Bei dieser Sorte Kulturkampf handelt es sich um "Identitätspolitik": Im Zentrum stehen Wortwahl, Umgangsformen, Symbole.
Die angeblich angegriffene, angeblich schutzbedürftige Identität ist die von eingeborenen, heterosexuellen Kulturchristen, die Familien gründen, ihrer Arbeit nachgehen. Kurz, die ihr Leben weiterführen wollen wie bisher, obwohl die Welt sich gerade tiefgreifend und ziemlich abrupt verändert – eben "Deutschland, aber normal", wie es die AfD formulierte.
Bei dieser Standard-Identität handelt es sich selbstredend um eine Konstruktion – eine Art Anrufung, die das gewünschte politische Subjekt erst herstellt, indem sie materielle Interessengegensätze beschweigt und unterschiedliche kulturelle Eigenheiten zusammenzieht.
Mustergültig führte am 11. Juni das die Kabarettistin Monika Gruber vor, als sie auf der von ihr mitorganisierten Demo gegen das geplante Gebäude-Energie-Gesetz (GEG) eine kurze Rede hielt.
Die Mehrheit will kein Elektroauto, die Mehrheit will auch nicht gendern, die wollen auch nicht gesagt bekommen, dass sie nur zehn Gramm Fleisch pro Tag essen dürfen.

Das Material »
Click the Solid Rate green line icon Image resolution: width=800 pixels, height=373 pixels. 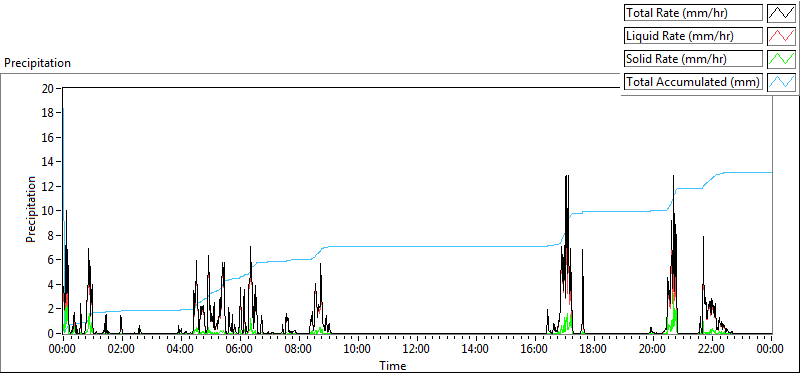(782, 59)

Verständnis prüfen »
**a)** Schreiben Sie aus dem Auszug über Identitätspolitik die Stelle von „Die angeblich angegriffene, angeblich“ bis „die AfD formulierte.“ wortgetreu ab.
**b)** Führen Sie den Text über Identitätspolitik im Anschluss an seinen letzten Satz fort.

Lösungen »
**a)**
Die angeblich angegriffene, angeblich schutzbedürftige Identität ist die von eingeborenen, heterosexuellen Kulturchristen, die Familien gründen, ihrer Arbeit nachgehen. Kurz, die ihr Leben weiterführen wollen wie bisher, obwohl die Welt sich gerade tiefgreifend und ziemlich abrupt verändert – eben "Deutschland, aber normal", wie es die AfD formulierte.

**b)**
Monika Gruber
Vegane oder nicht-binäre SUV-Fahrer:innen sind da nicht vorgesehen, auch keine homophoben Ökos oder Arbeitslose, keine kinderlose Vegetarier etc.
Identitätspolitik für eine fiktive Mehrheitsgesellschaft
Noch genauer definierte der amtierende bayrische Wirtschaftsminister Hubert Aiwanger (FW) den "Normalbürger".
Er beklagte, Bündnis 90 / Die Grünen wollten "Deutschland vernichten", im gleichen Atemzug aber auch den "linksgrünen Gender-Gaga" und "dass man nicht mehr Papa und Mama sagen soll, wo man sich für Kinder rechtfertigen muss".
Unsere Jugend muss weiterhin in der Früh zur Arbeit gehen, anstatt sich auf die Straße zu kleben, muss Häuser bauen, muss Kinder kriegen, muss an die Zukunft glauben dürfen, muss für die Arbeit ordentlich entlohnt werden und nicht am Ende Steuern abführen für diejenigen, die Bürgergeld kriegen, obwohl sie arbeiten könnten.
Hubert Aiwanger
Rechte Identitätspolitik: Vom Interesse zur Kultur
Der Normalbürger protestiert nicht, scheint's, er arbeitet, bekommt Kinder und zieht mit ihnen ins Eigenheim. Um von einer Bevölkerung aus solchen Bürgern und einer "schweigenden Mehrheit" (Gruber) sprechen zu können, ist Homogenisierung nötig.
Deswegen tauchten naheliegende Fragen auf der bemerkenswerten Veranstaltung nicht auf. Zum Beispiel: Wie bekomme ich meine Bude warm (und verursache trotzdem weniger Treibhausgase)? Wie komme ich möglichst schnell zur Arbeit und zurück? Warum kosten Wurst und Fleisch so viel? Wie gewinnen wir nachhaltig Energie, die sich die ganze Bevölkerung leisten kann?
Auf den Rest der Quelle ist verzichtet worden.